Lung function tests were performed with a Vitalograph-Compact spirometer, (Vitalograph Ltd., Buckingham, England). FEV1, FVC, FEV1/FVC% and PEFR were recorded. The reference values were those from European Community for Coal and Steel . Peak flow rate (PEFR) values were measured by the subjects in the morning and in the evening during the pollen season using a mini-Wright Peak Flow Meter (Clement Clarke International Ltd., Essex, England) and recorded in the diary.
Lavage of the nasal mucosa was performed according to Wåhlinder et al.  with a 20-ml syringe attached to a nose olive. The subjects stood, with their heads flexed about 30° forward. At room temperature (20–22°), sterile 0.9% saline was introduced into the nasal cavity. Each nostril was lavaged with 5 ml of the solution, which was flushed back and forth five times via the syringe, at intervals of a few seconds. The recovered fluid was weighed and the amounts obtained were comparable in all subjects. The fluid was transferred into 10-ml polypropylene centrifuge tubes. It was kept on ice and, within 300 minutes, the solution was centrifuged at 800 g for five minutes. The supernatant was then centrifuged at 1,400 g for five minutes and immediately frozen in small aliquots to -70°C for analyses of eosinophilic cationic protein (ECP) and human neutrophil lipocalin (HNL). The cell suspension was concentrated in object glasses using cytospin centrifugation for differential counting.
Sputum samples were obtained by hypertonic saline inhalation modified after Pizzichini et al. [23, 24], except that the subjects were not pretreated with inhaled bronchodilators.

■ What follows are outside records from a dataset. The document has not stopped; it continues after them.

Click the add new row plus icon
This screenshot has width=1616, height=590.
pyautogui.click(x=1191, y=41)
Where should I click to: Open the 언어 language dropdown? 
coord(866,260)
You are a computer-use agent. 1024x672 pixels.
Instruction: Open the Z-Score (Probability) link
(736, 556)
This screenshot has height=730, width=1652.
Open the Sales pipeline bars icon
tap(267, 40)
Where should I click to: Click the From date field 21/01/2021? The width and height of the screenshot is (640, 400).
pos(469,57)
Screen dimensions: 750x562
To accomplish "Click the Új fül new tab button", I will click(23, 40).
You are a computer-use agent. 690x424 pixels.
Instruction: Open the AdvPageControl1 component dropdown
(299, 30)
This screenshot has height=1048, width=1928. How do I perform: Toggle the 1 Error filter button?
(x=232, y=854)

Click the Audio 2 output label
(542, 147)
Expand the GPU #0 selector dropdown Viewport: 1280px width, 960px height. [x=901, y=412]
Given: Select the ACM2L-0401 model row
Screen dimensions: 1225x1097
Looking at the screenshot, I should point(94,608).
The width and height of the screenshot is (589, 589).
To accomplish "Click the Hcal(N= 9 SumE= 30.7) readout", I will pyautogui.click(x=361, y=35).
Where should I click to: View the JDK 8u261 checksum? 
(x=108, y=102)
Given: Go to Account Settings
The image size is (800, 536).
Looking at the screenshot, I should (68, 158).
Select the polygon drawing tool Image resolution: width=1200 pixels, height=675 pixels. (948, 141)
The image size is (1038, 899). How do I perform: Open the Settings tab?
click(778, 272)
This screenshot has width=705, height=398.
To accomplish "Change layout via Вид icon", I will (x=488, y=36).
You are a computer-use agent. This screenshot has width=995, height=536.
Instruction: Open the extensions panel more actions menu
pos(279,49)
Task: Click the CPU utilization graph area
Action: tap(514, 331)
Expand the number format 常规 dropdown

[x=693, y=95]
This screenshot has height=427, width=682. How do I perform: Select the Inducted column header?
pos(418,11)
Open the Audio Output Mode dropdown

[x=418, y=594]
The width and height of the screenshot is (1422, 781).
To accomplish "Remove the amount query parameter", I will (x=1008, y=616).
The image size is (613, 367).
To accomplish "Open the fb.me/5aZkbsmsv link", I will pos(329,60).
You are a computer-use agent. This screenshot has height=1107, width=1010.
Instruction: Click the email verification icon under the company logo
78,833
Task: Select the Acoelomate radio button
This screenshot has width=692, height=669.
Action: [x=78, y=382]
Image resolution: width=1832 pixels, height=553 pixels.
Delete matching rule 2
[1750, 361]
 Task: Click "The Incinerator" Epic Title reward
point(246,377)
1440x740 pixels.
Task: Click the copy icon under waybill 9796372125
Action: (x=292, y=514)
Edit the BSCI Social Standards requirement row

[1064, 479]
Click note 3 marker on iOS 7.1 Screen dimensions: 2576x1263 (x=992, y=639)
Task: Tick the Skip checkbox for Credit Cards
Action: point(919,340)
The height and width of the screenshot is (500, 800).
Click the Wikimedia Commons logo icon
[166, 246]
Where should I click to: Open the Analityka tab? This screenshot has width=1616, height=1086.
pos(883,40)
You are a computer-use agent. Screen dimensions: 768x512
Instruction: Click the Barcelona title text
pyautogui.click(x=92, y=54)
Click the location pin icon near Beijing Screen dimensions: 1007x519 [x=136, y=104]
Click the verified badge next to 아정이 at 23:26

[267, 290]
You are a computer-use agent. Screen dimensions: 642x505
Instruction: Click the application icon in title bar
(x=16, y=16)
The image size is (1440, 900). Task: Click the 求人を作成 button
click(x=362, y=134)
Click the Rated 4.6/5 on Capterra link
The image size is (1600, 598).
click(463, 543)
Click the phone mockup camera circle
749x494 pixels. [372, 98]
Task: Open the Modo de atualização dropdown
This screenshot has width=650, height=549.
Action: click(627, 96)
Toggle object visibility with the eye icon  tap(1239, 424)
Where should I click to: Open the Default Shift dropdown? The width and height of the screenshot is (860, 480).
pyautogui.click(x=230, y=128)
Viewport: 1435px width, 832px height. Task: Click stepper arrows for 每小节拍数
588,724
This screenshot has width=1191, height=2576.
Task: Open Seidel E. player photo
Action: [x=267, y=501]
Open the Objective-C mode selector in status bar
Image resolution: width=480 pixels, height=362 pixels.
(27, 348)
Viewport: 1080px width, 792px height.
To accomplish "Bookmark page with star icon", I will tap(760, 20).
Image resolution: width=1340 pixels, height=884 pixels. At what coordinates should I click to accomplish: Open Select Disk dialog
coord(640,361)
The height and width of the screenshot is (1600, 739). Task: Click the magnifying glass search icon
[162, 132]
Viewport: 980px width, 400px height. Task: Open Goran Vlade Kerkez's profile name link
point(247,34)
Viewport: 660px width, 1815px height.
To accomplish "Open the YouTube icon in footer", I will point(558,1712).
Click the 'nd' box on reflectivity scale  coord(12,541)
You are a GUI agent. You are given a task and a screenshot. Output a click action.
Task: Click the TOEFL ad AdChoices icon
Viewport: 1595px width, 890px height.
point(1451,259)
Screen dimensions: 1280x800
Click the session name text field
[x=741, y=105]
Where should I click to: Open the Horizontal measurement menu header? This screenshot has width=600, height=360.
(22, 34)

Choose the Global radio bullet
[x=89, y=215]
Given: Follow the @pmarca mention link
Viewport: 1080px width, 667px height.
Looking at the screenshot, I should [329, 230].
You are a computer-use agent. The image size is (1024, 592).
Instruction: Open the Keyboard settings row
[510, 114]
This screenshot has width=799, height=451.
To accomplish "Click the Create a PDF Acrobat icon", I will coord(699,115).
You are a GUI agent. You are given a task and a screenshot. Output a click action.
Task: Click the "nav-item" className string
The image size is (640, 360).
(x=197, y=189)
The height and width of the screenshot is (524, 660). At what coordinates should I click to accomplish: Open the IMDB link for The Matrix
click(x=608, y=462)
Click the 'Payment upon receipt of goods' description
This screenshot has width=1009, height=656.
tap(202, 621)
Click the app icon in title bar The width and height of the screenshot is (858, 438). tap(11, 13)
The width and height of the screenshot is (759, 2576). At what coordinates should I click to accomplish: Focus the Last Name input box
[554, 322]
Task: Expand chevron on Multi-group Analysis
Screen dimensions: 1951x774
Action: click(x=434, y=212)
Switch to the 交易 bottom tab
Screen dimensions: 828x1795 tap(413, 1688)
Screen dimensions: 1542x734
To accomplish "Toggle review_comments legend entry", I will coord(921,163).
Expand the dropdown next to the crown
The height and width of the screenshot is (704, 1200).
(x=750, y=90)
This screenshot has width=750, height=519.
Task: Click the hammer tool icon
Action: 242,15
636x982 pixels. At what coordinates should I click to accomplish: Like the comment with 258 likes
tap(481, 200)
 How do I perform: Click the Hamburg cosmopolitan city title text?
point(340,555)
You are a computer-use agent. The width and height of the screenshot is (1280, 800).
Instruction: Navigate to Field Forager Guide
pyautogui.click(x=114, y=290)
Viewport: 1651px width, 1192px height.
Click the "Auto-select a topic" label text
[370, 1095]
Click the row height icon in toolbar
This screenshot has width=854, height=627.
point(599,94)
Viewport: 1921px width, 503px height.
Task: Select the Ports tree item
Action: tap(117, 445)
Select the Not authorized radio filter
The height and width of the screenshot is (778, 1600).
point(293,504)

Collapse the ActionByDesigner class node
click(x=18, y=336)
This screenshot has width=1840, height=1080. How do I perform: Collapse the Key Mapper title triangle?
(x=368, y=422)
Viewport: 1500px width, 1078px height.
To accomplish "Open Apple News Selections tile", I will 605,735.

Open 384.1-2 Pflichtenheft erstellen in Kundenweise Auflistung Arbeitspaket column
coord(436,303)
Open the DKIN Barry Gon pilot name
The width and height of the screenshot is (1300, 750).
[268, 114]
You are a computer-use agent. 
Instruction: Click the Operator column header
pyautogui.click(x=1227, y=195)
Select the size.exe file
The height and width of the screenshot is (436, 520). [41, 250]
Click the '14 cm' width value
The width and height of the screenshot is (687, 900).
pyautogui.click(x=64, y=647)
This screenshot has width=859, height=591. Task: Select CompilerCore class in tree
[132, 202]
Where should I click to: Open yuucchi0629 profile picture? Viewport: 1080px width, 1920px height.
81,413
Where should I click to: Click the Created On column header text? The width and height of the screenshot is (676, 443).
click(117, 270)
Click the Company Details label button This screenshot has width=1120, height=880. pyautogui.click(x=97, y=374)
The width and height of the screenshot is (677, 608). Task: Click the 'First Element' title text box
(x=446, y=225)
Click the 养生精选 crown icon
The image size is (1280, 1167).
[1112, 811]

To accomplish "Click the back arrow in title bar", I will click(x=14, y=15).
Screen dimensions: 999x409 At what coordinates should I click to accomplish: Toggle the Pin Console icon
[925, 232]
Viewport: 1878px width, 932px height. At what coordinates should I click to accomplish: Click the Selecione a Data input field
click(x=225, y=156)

FEV1 was measured before and after the inhalation of physiological saline and induction was then started with hypertonic saline solution. An ultrasonic nebuliser (OMRON U 1, Sonesta Tamro no 28 36 06, Stockholm, Sweden) was used for the inhalations. FEV1 was measured before and 90 seconds after inhalation of physiologic saline. Then hypertonic (4.5%) saline solution was administered for 0.5, 1, 4, 8 and 16 minutes. FEV1 was recorded 90 seconds after each inhalation. The subjects were asked to rinse their mouths with water and then to cough sputum into a sterile container. The test was stopped if FEV1 fell with 20% or more compared with the value obtained after inhaling isotonic saline. After completing the inhalation, the subjects were instructed to "huff" and cough into the container. The mucus clods were aspirated with a 2-ml syringe and collected. The entire sputum clod was weighed and immediately transported to the laboratory. The sputum sample was kept on ice and an equal amount of 0.2% dithiothreitol in phosphate buffer, sputolysin (CalbioChem, SputolysinReagent, art no 56000), was added before incubation at 22°C for 15 minutes. The sample was then centrifuged and the supernatant frozen at -70°C for the subsequent analysis of ECP and HNL. The cell suspension was concentrated on object glasses using cytospin centrifugation for differential cell counting.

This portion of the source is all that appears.